BHP: UK buyback trying to send you a message

Our strong belief remains that the best investment BHP can make at this point of time is in its own shares, particularly the discounted UK scrip. By its own actions, it seems BHP agrees. Since the full-year result, BHP has aggressively stepped up the rate of the UK on-market buyback. Last week, for example, BHP bought back, on market, 7,496,226 BHP plc shares, participating at levels significantly above most broker NPVs. The volume is roughly three times the average volume they have previously being buying back.

In the midst of a widely believed Rio takeover rumour, BHP bought more shares back in the UK last week than in any other week in the past 12 months at close to record high share prices. I believe that is BHP attempting to send the market a clear message. That message is that our strategy is what we clearly enunciated at the full-year results. That strategy is an organic growth strategy combined with strong capital management.

Remember, it was only two months ago that the world believed BHP was on the cusp of a tilt at Alcoa. We wrote in these notes, in fact an entire note (July 19: “BHP/ Alcoa, it’s just a hedge fund dream), that BHP would not bid for Alcoa as BHP would only be potentially interested in one Alcoa upstream asset. Since we wrote that note Alcoa shares have fallen from $US48.80 to $US35. Rio shareholders need to be aware that Alcoa shares fell 28% as the BHP takeover rumour proved to be completely inaccurate.
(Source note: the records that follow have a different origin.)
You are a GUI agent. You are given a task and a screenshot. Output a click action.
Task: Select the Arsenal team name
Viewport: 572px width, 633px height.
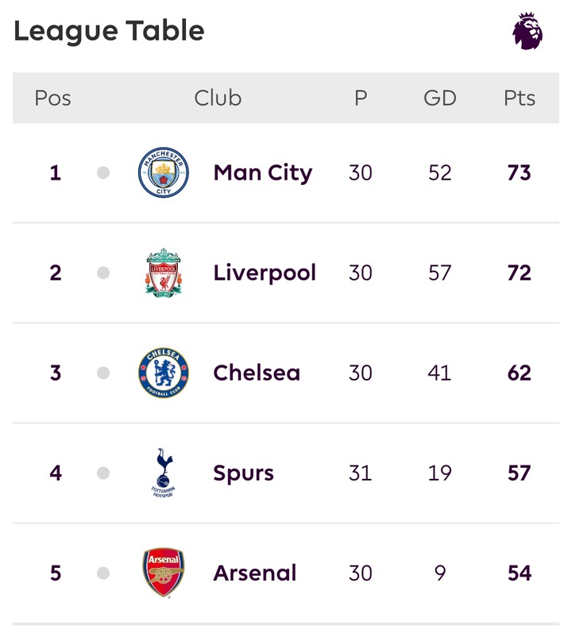tap(255, 573)
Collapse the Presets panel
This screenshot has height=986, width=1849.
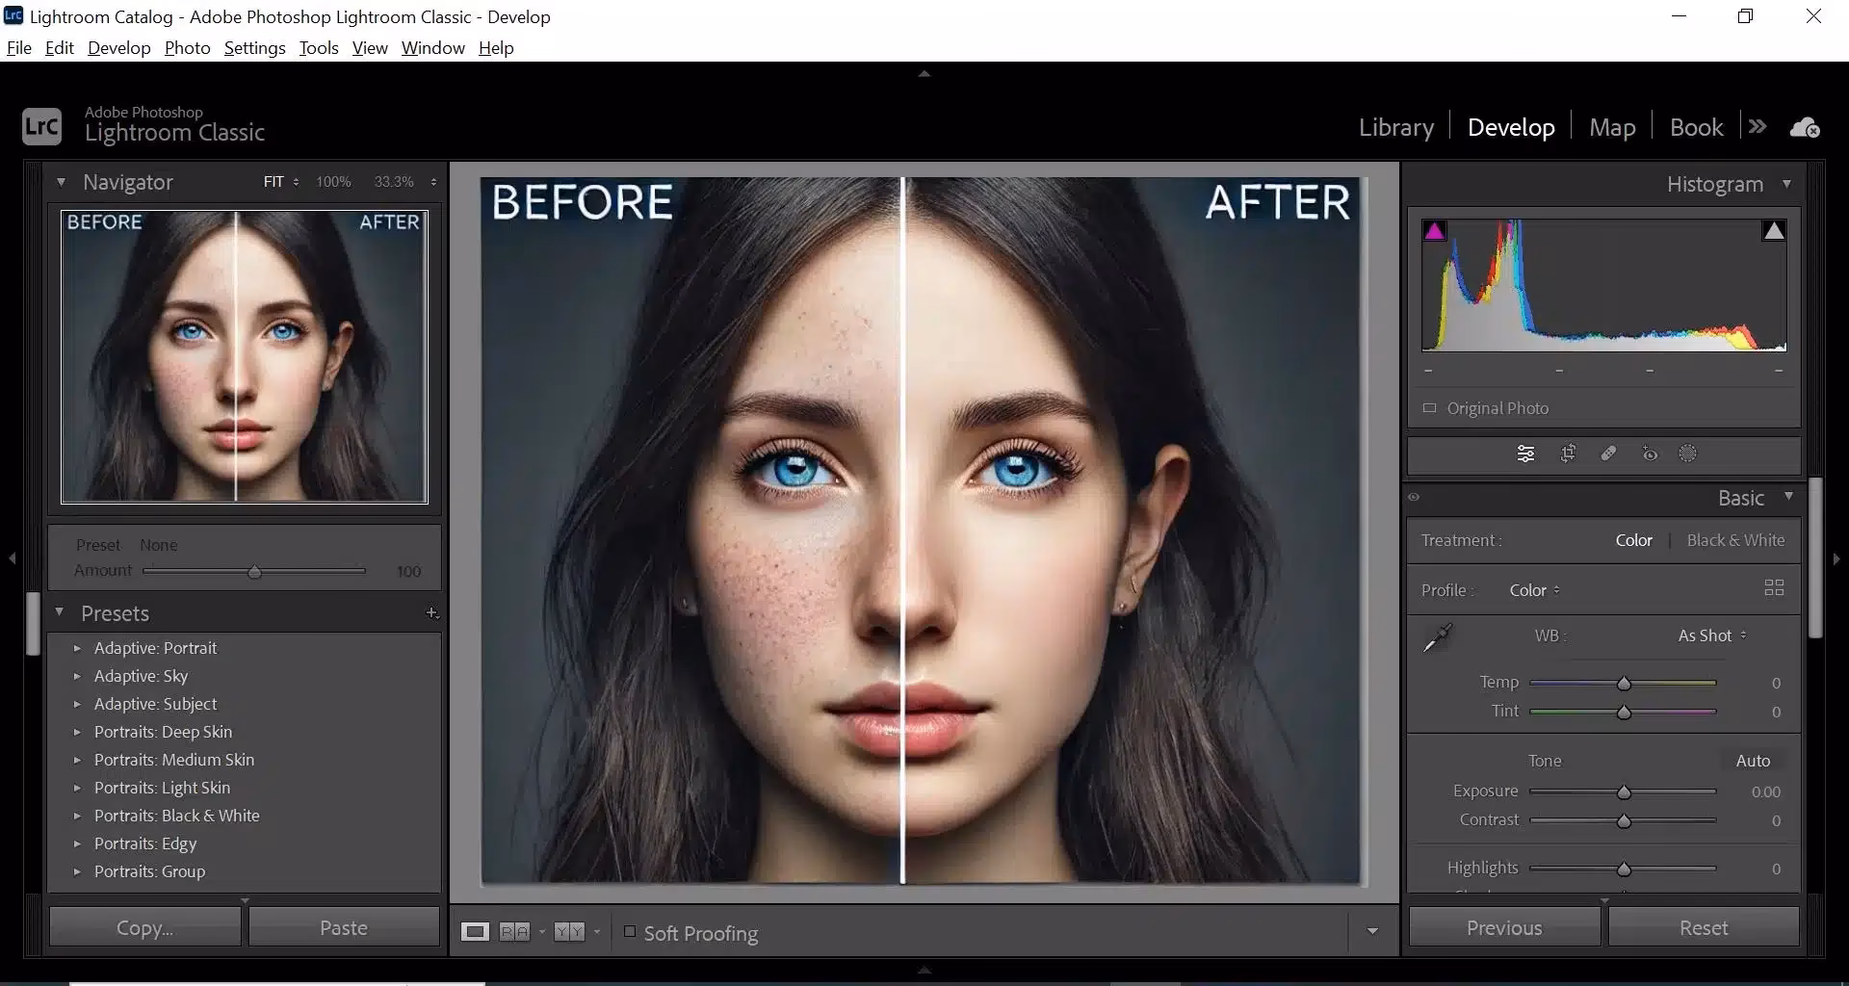(61, 612)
During all these takeover rumours involving BHP, the only thing BHP has actually done is buy back its own shares at an aggressive pace. The trading world seems to want to believe BHP will buy everything, but all it is doing is buying back its own shares while the stock continues to be rated as nothing more than a cyclical price taker, particularly in the UK market.

I believe BHP is a true global structural growth stock with massive barriers to entry and pure pricing power. It is increasingly a price maker, extracting pure economic rent, yet its shares remain priced as a basic cyclical price taker.

For example, industry sources tell me BHP recently sold three cargoes of iron ore into the spot market for $US104 a tonne FOB, 48% above the current Australian export iron ore contract price. This is important because it shows you BHP will trade iron ore where it gets the best price. It won’t simply be locked into the contract market as a price taker. This development of selling into the spot market is in sync with the strategy the company presented at the results.

BHP is starting to exercise its pricing power, and clearly becoming a price maker. We expect this trend to develop further under the new management team. Extracting maximum economic rent out of its own asset bases is the core of the strategy. That rent extraction funds greenfields and brownfields production growth, which in turn funds higher returns to shareholders.

Acquiring their own scrip

You must not mistake a more aggressive BHP for a more acquisitive BHP. The biggest “acquisition” it will make in the next 12 months will be BHP shares. I would expect the rate of on-market buying in the UK to continue at the current accelerated rate, while I would also expect some form of off-market buyback initiative in Australia in the next few months. BHP remains a strong buy and the world’s cheapest risk adjusted global growth stock.

While there is no doubt that misplaced US economic sentiment will continue to affect the short-term pricing of resource stocks (albeit to a lesser degree), there clearly is a medium-term message coming from the APEC conference. While President Bush brought the security, the Chinese and Russians brought the cash. Australia’s future is a BRIC one. Do not bet against it.

Charlie Aitken is a director of Southern Cross equities. He may have interests in any of the stocks mentioned.